Depression, a disease that affects 14.8 million Americans per year, is perceived to some as a sign of weak mentality and willpower.
Every person has their off days, for some people these off days extend on far longer. In these situations a person with depression may here such things as: “You’re overreacting!” “Stop being such a downer!” “Snap out of it!” “You’re only seeking attention!”
These hearty words of encouragement fail to cure the disease and the person suffering is yet again reminded that they are abnormal for reasons seemingly out of their control. Many times depression, the leading cause of disability for Americans ages 15 to 44 according to the Anxiety and Depression Association of America, is seen as simply laziness.
That is of course, if the person suffering with a mental illness (anxiety, depression, OCD, bi-polar, eating disorders–to name some popular ones) allows the world to see them suffering. For fear of false perceptions and negative labeling, many people do not seek help.
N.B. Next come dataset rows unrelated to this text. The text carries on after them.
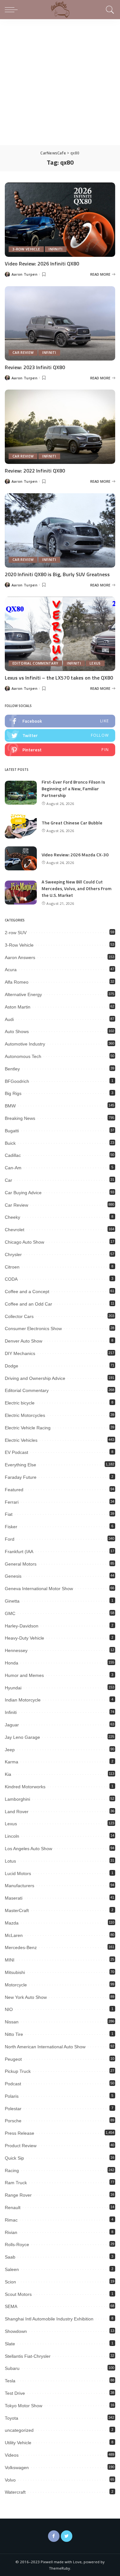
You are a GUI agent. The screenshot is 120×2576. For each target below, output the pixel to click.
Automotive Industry (25, 1043)
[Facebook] (54, 2536)
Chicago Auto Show (24, 1242)
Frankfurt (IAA (19, 1551)
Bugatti (12, 1130)
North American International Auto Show (45, 2046)
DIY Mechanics (20, 1353)
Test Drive (15, 2393)
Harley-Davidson (21, 1625)
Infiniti (56, 249)
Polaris (12, 2096)
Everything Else (20, 1464)
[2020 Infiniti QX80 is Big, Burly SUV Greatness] (60, 530)
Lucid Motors (18, 1873)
Pedophilia, controversially, is probably the most stigmatized mental illness. It is so stigmatized that the mere having of this disease, despite acting upon these urges or not, is seen as despicable. Pedophilia is a drastic example of why people with mental diseases don’t receive help: they are afraid of judgement.
People with mental diseases are aware of the harsh stigmas their ailments recieve, and filled with confusion and self-hate, don’t get help. Perhaps missing the vital signs of psychoticness is at fault for the many tragedies that occur, but the labeling, the blaming of the action to mental illness, antigonizes all those who suffer similar ailments. The stigma makes these people afraid to reveal their problems and prevents them from seeking help. The very vocal minority, who lash out eventually, do not make the majority of mental disease sufferers, they merely make up the majority of media depiction.